__WORK REQUIRED__. Copy out the listing word for word, from its first line through the line containing "What are the".

Segment Start: DATA SHOWN

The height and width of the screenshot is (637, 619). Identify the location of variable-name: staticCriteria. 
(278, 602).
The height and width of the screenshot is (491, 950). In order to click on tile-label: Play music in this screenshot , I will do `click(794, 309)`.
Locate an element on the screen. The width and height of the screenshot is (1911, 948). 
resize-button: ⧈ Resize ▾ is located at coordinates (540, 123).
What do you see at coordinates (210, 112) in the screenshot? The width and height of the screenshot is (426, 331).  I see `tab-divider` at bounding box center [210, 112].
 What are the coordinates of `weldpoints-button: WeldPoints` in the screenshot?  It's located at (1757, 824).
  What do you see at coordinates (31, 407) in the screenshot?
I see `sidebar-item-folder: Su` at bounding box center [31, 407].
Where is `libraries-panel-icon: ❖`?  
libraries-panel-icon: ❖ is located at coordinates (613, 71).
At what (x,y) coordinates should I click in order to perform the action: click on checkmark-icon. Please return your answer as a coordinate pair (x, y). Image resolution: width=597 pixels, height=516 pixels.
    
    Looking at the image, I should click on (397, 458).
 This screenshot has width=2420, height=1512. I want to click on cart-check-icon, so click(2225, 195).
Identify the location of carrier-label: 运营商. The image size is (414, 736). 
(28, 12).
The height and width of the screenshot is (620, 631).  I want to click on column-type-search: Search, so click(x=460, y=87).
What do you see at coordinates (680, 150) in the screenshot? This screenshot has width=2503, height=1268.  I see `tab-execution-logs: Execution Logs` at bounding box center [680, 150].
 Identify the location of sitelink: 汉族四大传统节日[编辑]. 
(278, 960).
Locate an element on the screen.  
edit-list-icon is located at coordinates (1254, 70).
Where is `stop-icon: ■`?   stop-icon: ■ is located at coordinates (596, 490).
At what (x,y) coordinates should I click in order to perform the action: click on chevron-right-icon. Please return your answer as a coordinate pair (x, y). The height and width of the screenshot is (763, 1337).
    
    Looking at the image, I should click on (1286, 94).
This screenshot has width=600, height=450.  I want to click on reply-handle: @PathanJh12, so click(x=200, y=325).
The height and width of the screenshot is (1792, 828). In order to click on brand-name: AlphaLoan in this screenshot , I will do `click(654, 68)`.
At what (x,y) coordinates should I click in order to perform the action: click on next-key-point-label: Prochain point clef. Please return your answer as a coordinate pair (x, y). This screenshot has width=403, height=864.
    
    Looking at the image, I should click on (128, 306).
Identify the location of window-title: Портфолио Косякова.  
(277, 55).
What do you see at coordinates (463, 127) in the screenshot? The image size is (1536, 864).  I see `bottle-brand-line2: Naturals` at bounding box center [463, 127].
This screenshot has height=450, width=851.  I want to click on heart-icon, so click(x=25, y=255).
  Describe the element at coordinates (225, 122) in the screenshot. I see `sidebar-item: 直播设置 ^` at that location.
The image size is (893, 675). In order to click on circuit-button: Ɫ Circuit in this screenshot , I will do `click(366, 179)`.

Segment End: DATA SHOWN

__WRITTEN ANSWER__.
The height and width of the screenshot is (637, 619). Identify the location of variable-name: staticCriteria. 
(278, 602).
The height and width of the screenshot is (491, 950). In order to click on tile-label: Play music in this screenshot , I will do `click(794, 309)`.
Locate an element on the screen. The width and height of the screenshot is (1911, 948). 
resize-button: ⧈ Resize ▾ is located at coordinates (540, 123).
What do you see at coordinates (210, 112) in the screenshot? The width and height of the screenshot is (426, 331).  I see `tab-divider` at bounding box center [210, 112].
 What are the coordinates of `weldpoints-button: WeldPoints` in the screenshot?  It's located at (1757, 824).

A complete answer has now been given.